One memory Cutright remembers well was Brake’s dinner bell. Whenever Brake’s wife would ring the dinner bell, Cutright would go and get food, even if he had already eaten. “She wouldn’t dare let me stand outside and not call me in to offer me something to eat,” Cutright said.
During downtime, the kids in the neighborhood would play in the vacant lot on Camden Avenue. According to Cutright, the grass was worn down from all the kids playing football, baseball, etc. “It’s just the difference of times. I notice now, when I drive through neighborhoods, you don’t see kids outside. When I was a kid, you never saw kids in the house.” Cutright remembered riding his bicycle to Audra with his friends. He also remembers when the sidewalks were made of brick and the traffic wasn’t nearly as busy. “I really wish my grandkids could have grown up at the same time when I was growing up,” Cutright said.
Cutright compared growing up in Buckhannon like the popular coming-of-age movies Sandlot and Stand by Me. “That was what a neighborhood was like when I grew up.” Cutright reminisced on a summer he spent with his friends, describing how they would take a blanket and snacks, go on top of the hill on Fred Wilt’s farm, start a fire and sleep. “We called it sleepin’ out…we would have slept out like that all summer long if our parents would let us.”
Cutright remembered a specific memory of stealing watermelon from Burt Phillip’s corn field. However, Cutright later realized that the Philips planted the watermelons for the kids to take. “That’s how kind people were,” Cutright said. He also said he caught two baby skunks in the field when he was 11 years old. He put them in the box in the garage, only for the skunks to spray. “The baby skunks and I were both thrown out of the house for about a week,” Cutright laughed.
Through school, Cutright played football and ran track. Cutright talked about a big role model he had when he was younger. Dick Young, a junior high football coach, was a positive influence on most of the kids Cutright grew up with, he reported.
Cutright thought back to more of the popular hangout spots when he was a kid, from Stardust to the drive-ins like Dixie’s, Pat’s, and West’s, and the Colonial and Kanawha Theaters. Cutright remembered riding his bike to West’s Swimming Pool, where everyone learned how to swim.
For about 10 years, Cutright raced late model cars professionally around the state on the dirt track race circuit.

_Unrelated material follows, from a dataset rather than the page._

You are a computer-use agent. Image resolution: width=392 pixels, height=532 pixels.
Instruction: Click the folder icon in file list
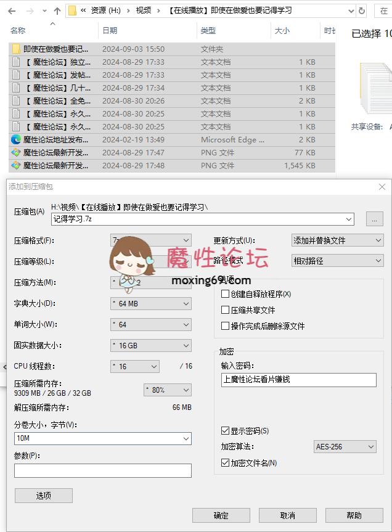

He spent one semester at Wesleyan. Cutright worked a lot of jobs throughout his life, from strip jobs to coal mines, to driving trucks and operating heavy equipment on I-79. However, ever since he was 12 years old, Cutright knew he wanted to take over his father’s furniture store. Cutright retired in 2005 and Terry Jr. took over the business, being the third generation to run the store. Cutright then ran for County Commission in 2014 and has served proudly for the past six years. He will be running again this coming term.
In 1971, Cutright was drafted into the Army during the Vietnam War. Cutright married his high school sweetheart, Brenda Stump, in April of 1971. They had two kids, Terry Jr. and Amy.